On June 3, 2022, Father actor Abubakar Salim confirmed that the series had been cancelled after two seasons, citing the merger of WarnerMedia and Discovery, Inc. into Warner Bros. Discovery as the reason for the cancellation. He additionally announced that Scott Free Productions would be pushing to find the show a new home and asked fans to rally around the cause. Actors Niamh Algar and Winta McGrath also asked for fan support, leading to the development of an ongoing social media campaign dubbed "Save Raised by Wolves". Salim has stated that the campaign has "Inspired the creatives to look for new ways of potentially telling and finishing this story. We will get answers ... Just not in the same way we hoped."

===Filming===
The series was filmed in the Western Cape, specifically Springfontein Film Location Estate, Somerset West, Stellenbosch and Cape Town, South Africa. On March 8, 2021, Salim announced that filming for the second season was in progress. Jennifer Saayeng, who plays Nerva in the second season, announced on Instagram that the filming for second season wrapped on August 15, 2021.

===Casting===
In January 2019, it was announced that Travis Fimmel, Amanda Collin, Abubakar Salim, Winta McGrath, Niamh Algar, Felix Jamieson, Ethan Hazzard, Jordan Loughran, Aasiya Shah, and Ivy Wong had been cast in starring roles. In March 2019, Matias Varela was cast in a starring role. On May 20, 2021, Peter Christoffersen, Selina Jones, Morgan Santo, James Harkness, Kim Engelbrecht, and Jennifer Saayeng joined the cast in starring roles for the second season.

==Release==
===Broadcast and streaming===
On October 29, 2019, it was announced the series would be moving to WarnerMedia's HBO Max streaming service. The series premiered on September 3, 2020.

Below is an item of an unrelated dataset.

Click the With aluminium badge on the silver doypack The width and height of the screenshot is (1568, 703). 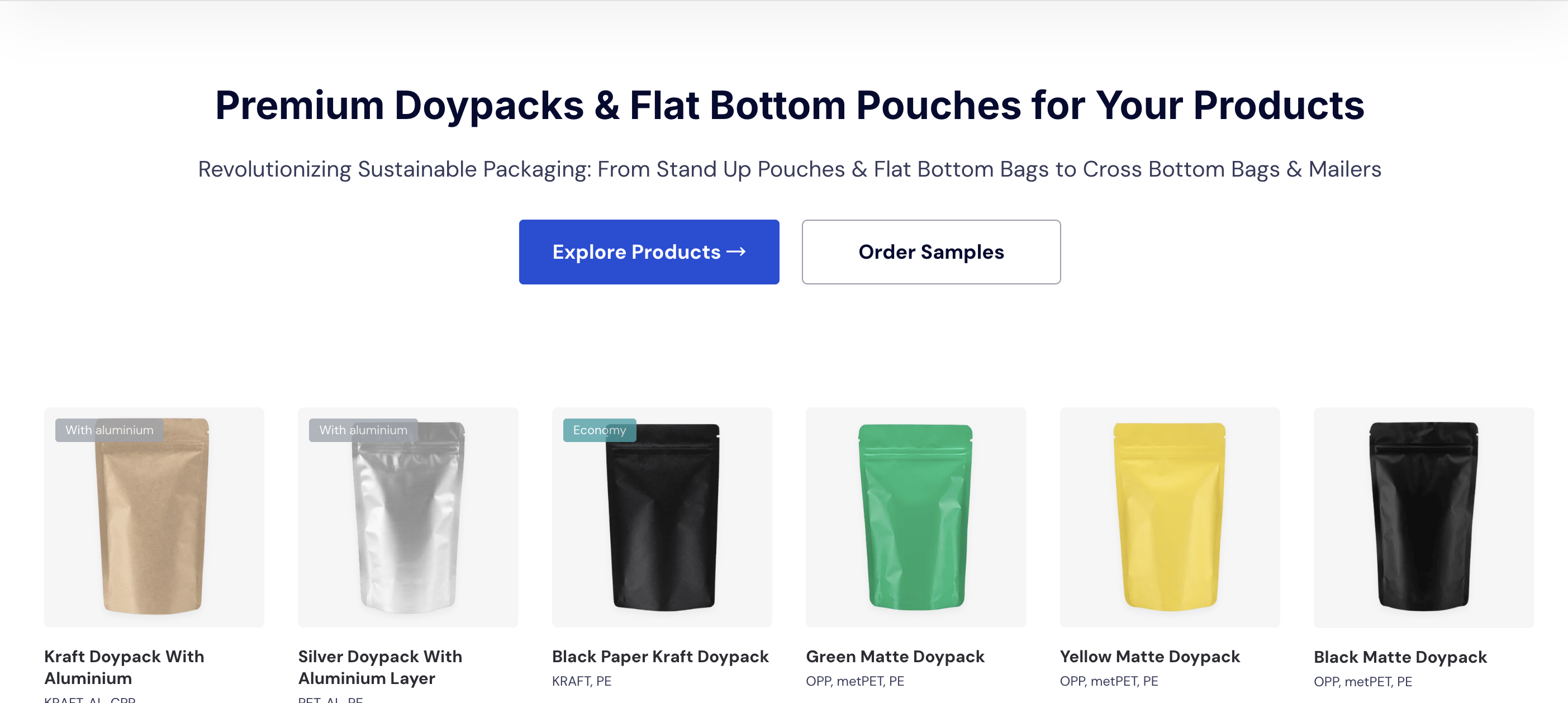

In Canada, the series premiered on September 3, 2020, on CraveTV and CTV Sci-Fi Channel, and in French on January 14, 2021, on Super Écran. In Australia, the series premiered on September 3, 2020, on Fox Showcase. In the UK, the first three episodes were shown on Sky Atlantic on December 5, 2020. In France, the series premiered on December 7, 2020, on Warner TV. In Italy, it started on February 8, 2021, on Sky Atlantic.

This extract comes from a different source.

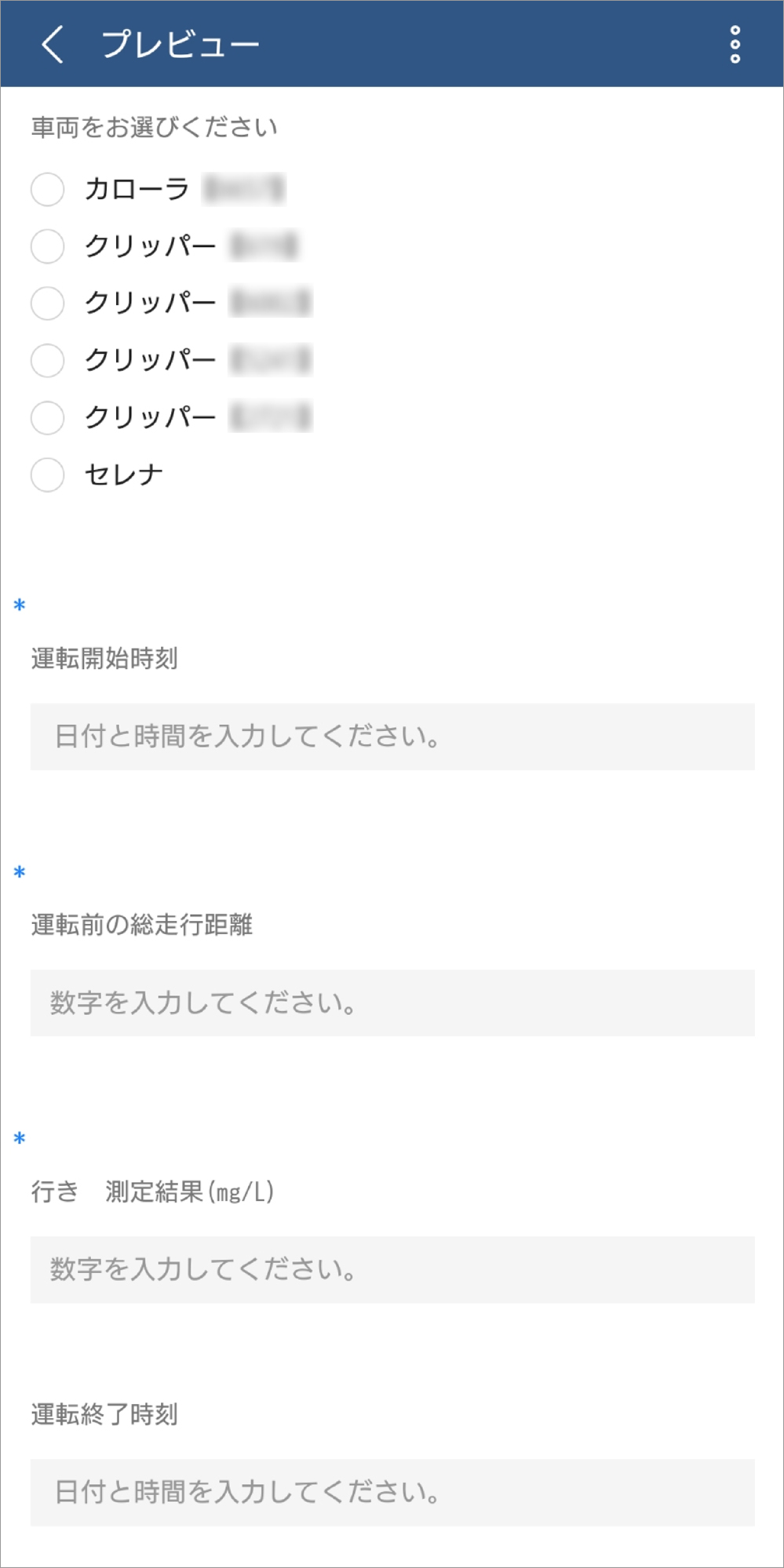Choose the first クリッパー radio option
Image resolution: width=784 pixels, height=1568 pixels.
48,246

On January 31, 2023, it was announced that the series will be released on The Roku Channel and Tubi.

=== Podcast ===
On August 26, 2020, an official companion podcast produced by iHeartRadio was announced with the first episode premiering on September 3, 2020, in tandem with the launch of the series. The podcast features Aaron Guzikowski and invites "innovators from science and technology to discuss the most fascinating questions raised by the series."

==Reception==
For the first season, review aggregator Rotten Tomatoes reported an approval rating of 74% based on 58 critics, with an average rating of 7.1/10. The website's critics consensus reads, "Bristling with imagination and otherworldly imagery, Raised by Wolves is a bloody exploration of artificial intelligence and religious belief that will stimulate the eye and mind—if not the heart." Metacritic gave the series a weighted average score of 64 out of 100 based on 19 reviews, indicating "generally favorable reviews". Darren Franich of Entertainment Weekly gave the series a B− and wrote a review saying, "I've seen six episodes, and worry that the momentum drags. This is the kind of show where two sides fight, and then spend half a season preparing to fight again. The eccentric performances are intriguing, though." John Anderson of The Wall Street Journal said, "The storyline is involved, but keeps a viewer off-balance in a good way. It looks great. And Mother... is the most memorable female/female-like space entity since Sigourney Weaver's Ripley in Alien." Writing for RogerEbert.com, Nick Allen gave the series a mixed review, lamenting that, "intellectual exploration of this story ... is incredibly cold" and comparing it to Scott's 2012 film Prometheus.

For the second season, Rotten Tomatoes reported an 86% approval rating with an average rating of 7.9/10, based on 14 critic reviews. The website's critics consensus states, "Raised by Wolves sophomore season doubles down on everything that made it so beguiling—and sometimes off-putting—in the first place, and the gamble pays off with a science fiction vision that feels wholly its own." Metacritic assigned a score of 84 out of 100 based on 6 critics, indicating "universal acclaim".